Your goal: Render the part of the material from the line containing "This screenshot has height=345, width=417." through the end as a numbered list, with blank lines left out. Leave out the pictures.

Records shown:
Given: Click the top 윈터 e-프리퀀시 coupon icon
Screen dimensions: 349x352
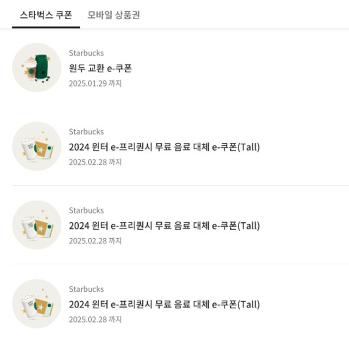Looking at the screenshot, I should [x=37, y=146].
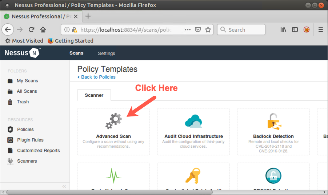328x195 pixels.
Task: Open the Firefox library icon
Action: point(283,30)
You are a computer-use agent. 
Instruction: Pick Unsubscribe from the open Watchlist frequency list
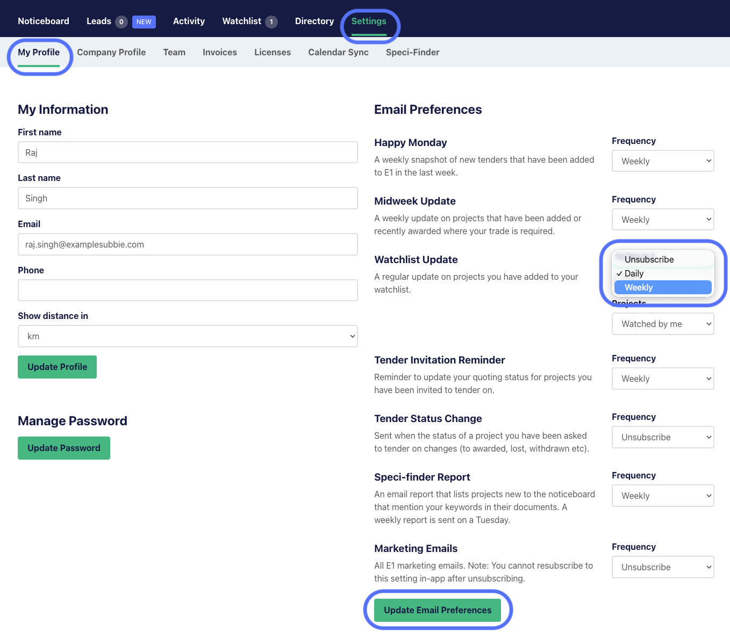[x=649, y=259]
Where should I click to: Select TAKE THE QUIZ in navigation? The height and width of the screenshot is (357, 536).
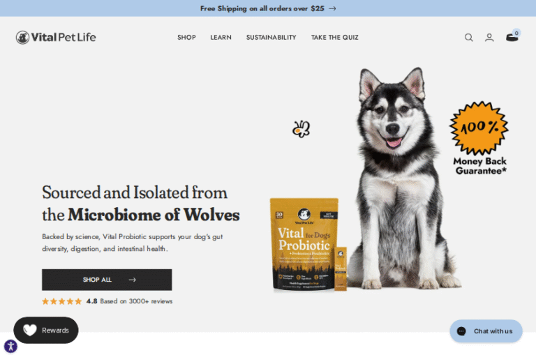pos(335,37)
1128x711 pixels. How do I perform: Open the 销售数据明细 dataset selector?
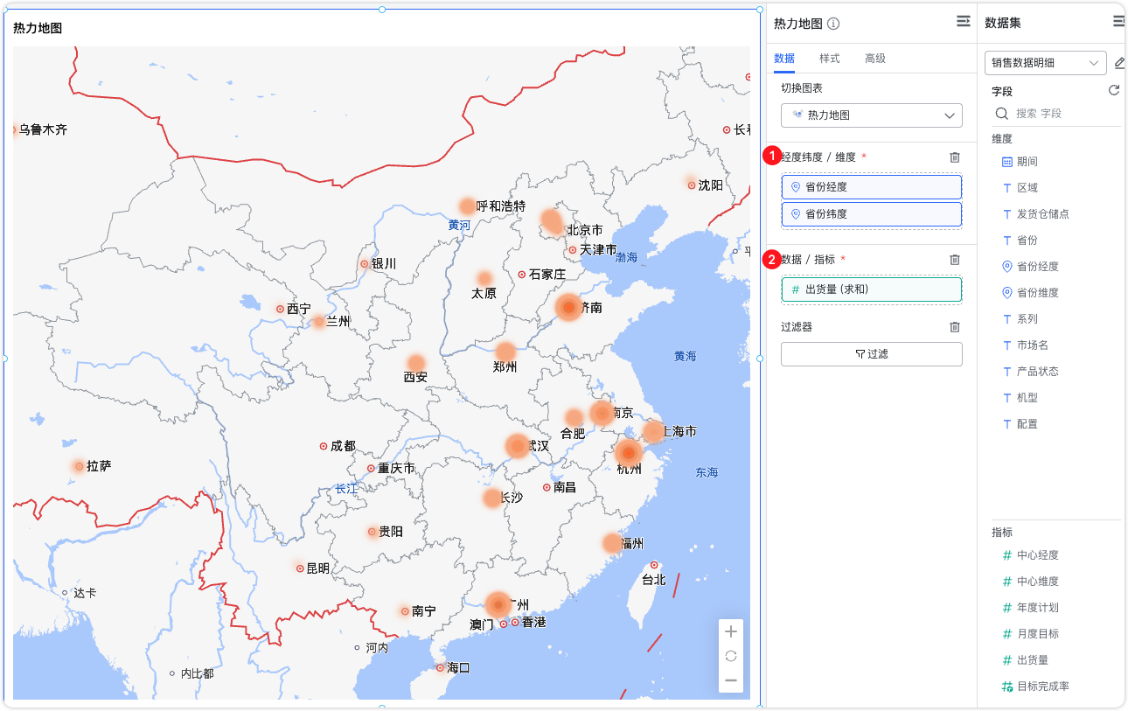1045,63
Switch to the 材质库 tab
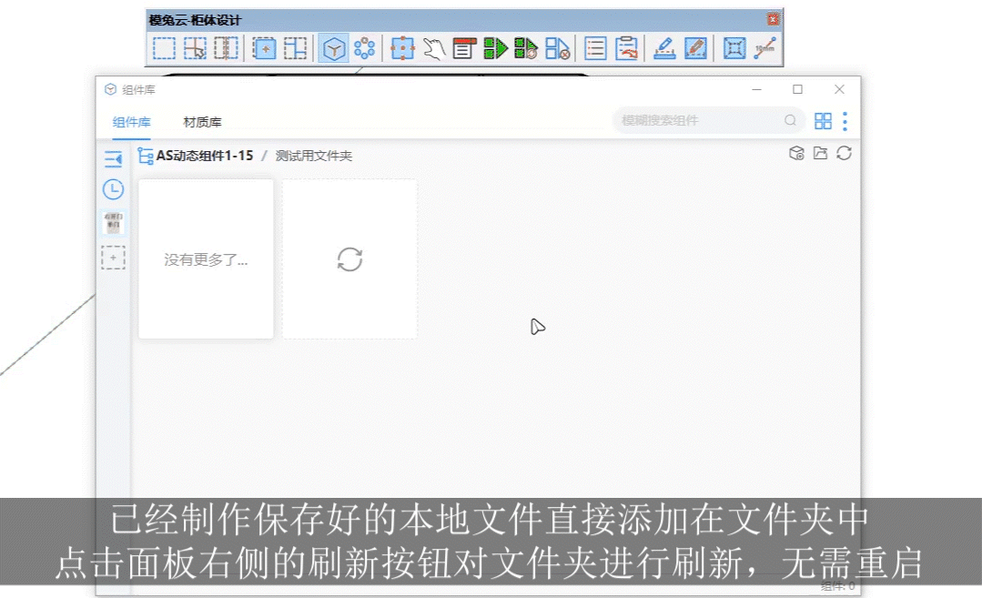The width and height of the screenshot is (982, 598). [x=202, y=121]
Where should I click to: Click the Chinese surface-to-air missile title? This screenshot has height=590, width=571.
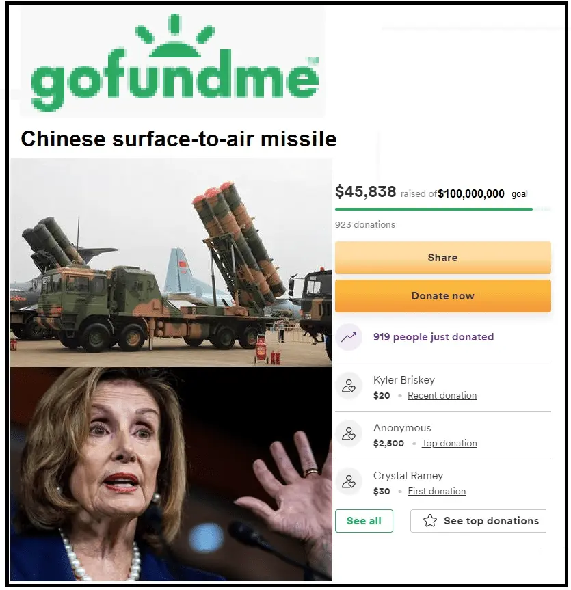(x=178, y=139)
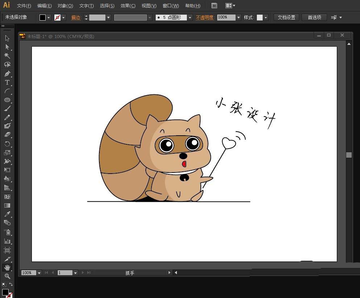Select the Pen tool
The image size is (360, 298).
click(7, 73)
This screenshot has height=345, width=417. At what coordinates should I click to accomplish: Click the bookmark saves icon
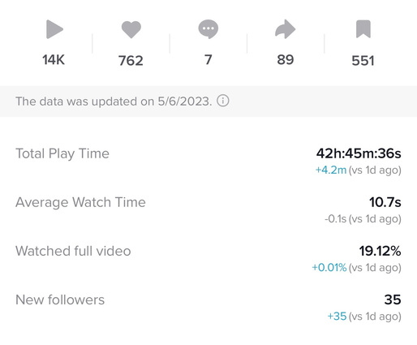363,29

Task answer:
1. This screenshot has height=345, width=417. At what coordinates should I click to accomplish: Click the bookmark saves icon
2. 363,29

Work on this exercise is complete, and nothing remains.